You keep hearing about the machine learning and R recently. R become a language for data analysis and machine learning that makes the need for learning it more clearly. Moreover, Microsoft introduces R server as a comprehensive platform for using machine learning and R functionality inside the data analysis tools such as SQL Server 2016 and Power BI.
At this training, you will learn:
Day 1: Azure ML, R basics
In the first day, you will be familiar with basic concepts of Machine Learning in Azure ML and some basic concepts of R in RStudio and Microsoft Visual studio 2015. In Day 1 you will learn;
- The main functionality of Azure ML and how to set it up.
- Different components in Azure environments (Data format conversion, Data input and output, Data Transformation and so forth.
- How to work with different algorithms, and how to use them for predictive, descriptive and prescriptive analysis.
- How to evaluate created model and analysis the evaluation output
- How to enhance the model accuracy via cross validation and feature selection
- How to create a API from model and how to call the created API in Excel.
- How to write a Simple R code in Azure ML.
- Create a simple ML Experiment in Azure ML.
- The basic of R language.
- Installing R studio, setting up R server in SQL Server, setting up R in power BI,
- Main data structure in R, Managing Data with R, Exploring and Understanding Data in R (exploring numeric variable, categorical variable and relationship between variables).
- How to use some of the main packages in R such as ggplot2, dplyer, sqldf and so forth.
- The main concepts of basic statistics and how they can be helpful like: mean, median, standard division, and so forth.
- Practice in R and using some packages
Day 2: R algorithms and Power BI
The main aim of days 2 is to learn some of main algorithms, and understand how they work and how they can solve different type of real life problems. You will familiar with these algorithms and their syntax in R, and how to use them in Power BI. Moreover, you will learn how to embed some R visualization in Power BI.
In day 2 you will learn;
- How classification algorithm like KNN works. and its relevant code in R.
- Decision Tree concepts and its relevant R codes
- How Associative Rules works, and what is the concepts behind it, plus the relevant codes
- How to write R codes in Power BI for transformation, and also creating new queries
- How to create interactive R reports in Power BI
- How to call azure ML API into Power BI
- Predict numeric data (e.g. using linear regression, multiple regression, logistic regression and so forth)
- Recommendation (content-based filtering and collaborative filtering).

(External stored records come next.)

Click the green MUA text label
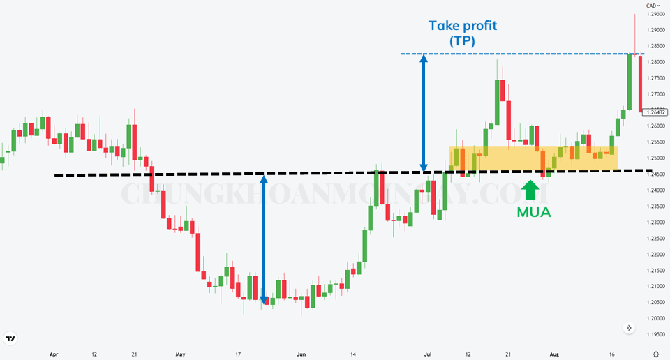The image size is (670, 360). pyautogui.click(x=534, y=212)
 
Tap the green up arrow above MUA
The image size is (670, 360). pyautogui.click(x=531, y=189)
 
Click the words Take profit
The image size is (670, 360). pyautogui.click(x=463, y=27)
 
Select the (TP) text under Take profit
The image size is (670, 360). pyautogui.click(x=462, y=42)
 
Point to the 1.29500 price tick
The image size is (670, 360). pyautogui.click(x=655, y=14)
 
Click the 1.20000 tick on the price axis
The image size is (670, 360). pyautogui.click(x=655, y=318)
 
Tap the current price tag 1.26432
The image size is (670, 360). pyautogui.click(x=657, y=112)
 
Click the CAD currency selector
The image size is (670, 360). pyautogui.click(x=653, y=5)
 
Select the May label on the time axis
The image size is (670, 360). pyautogui.click(x=181, y=354)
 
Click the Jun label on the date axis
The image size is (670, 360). pyautogui.click(x=302, y=354)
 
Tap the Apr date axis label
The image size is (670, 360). pyautogui.click(x=54, y=354)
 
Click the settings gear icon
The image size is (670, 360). pyautogui.click(x=656, y=354)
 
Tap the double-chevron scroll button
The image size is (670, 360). pyautogui.click(x=628, y=327)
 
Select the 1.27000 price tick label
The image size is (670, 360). pyautogui.click(x=655, y=94)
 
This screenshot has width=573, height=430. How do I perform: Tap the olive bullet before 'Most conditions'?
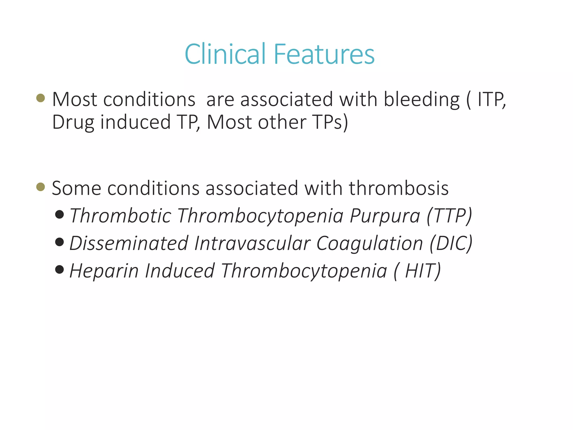pos(41,98)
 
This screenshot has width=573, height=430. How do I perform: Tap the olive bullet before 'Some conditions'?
pos(41,187)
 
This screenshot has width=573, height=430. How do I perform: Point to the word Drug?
pos(73,123)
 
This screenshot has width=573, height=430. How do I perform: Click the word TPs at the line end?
pos(330,122)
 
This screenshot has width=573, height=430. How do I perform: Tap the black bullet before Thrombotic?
pos(60,215)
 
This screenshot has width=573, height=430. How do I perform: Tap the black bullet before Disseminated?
pos(60,242)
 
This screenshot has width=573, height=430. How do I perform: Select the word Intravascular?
pos(252,243)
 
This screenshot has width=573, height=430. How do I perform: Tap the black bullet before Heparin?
pos(60,269)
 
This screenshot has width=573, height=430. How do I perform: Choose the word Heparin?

Day 3: R algorithms and SQL Server 2016
In third day, you will learn how to bring analytics and intelligence using SQL server 2016. Moreover, you will also learn some other important machine learning algorithms.
In Day 3 you will learn:
- Concepts and R codes for
- Neural Network algorithm
- Time series algorithm
- Regression algorithm
- Recommendation (content-based filtering and collaborative filtering). Moreover, you will learn how to use machine learning in SQL Server 2016 and in SSRS.
- Using R SQL Server 2016 for rung the R code inside the SQL Server scripts will be shown.
- The general procedure for creating R diagram in SSRS will be discussed
- Two different scenarios will be discussed in class so audience will understand how to create a machine learning process in SQL Server 2016.
This course is full of hands on labs, and you will experiment all examples through real-world demos. At the end of the 3-day training course, you will be able to use techniques and concepts of this training in your Analytics challenges.
Instructor: Dr. Leila Etaati
Dr. Leila Etaati gained her PhD in University of Auckland. She is world well-known speaker in Machine Learning and Analytics topics, and spoke in world’s best international conferences in Data Platform topics, such as; PASS Summits, PASS Rally, SQL Nexus, Microsoft Ignite, and so on. She has more than 10 years experience in Data Mining and Analytics. She is also Microsoft Most Valuable Professional (MVP) because of her dedication on Microsoft Analytics and Machine Learning technologies. She writes blog posts in RADACAD and also publishes YouTube videos in our channel. She also is an invited lecturer in universities such as University of Auckland, and Unitec, and some other universities. She worked in many industries including banking financial, power and utility, manufacturing, tourism, and so on.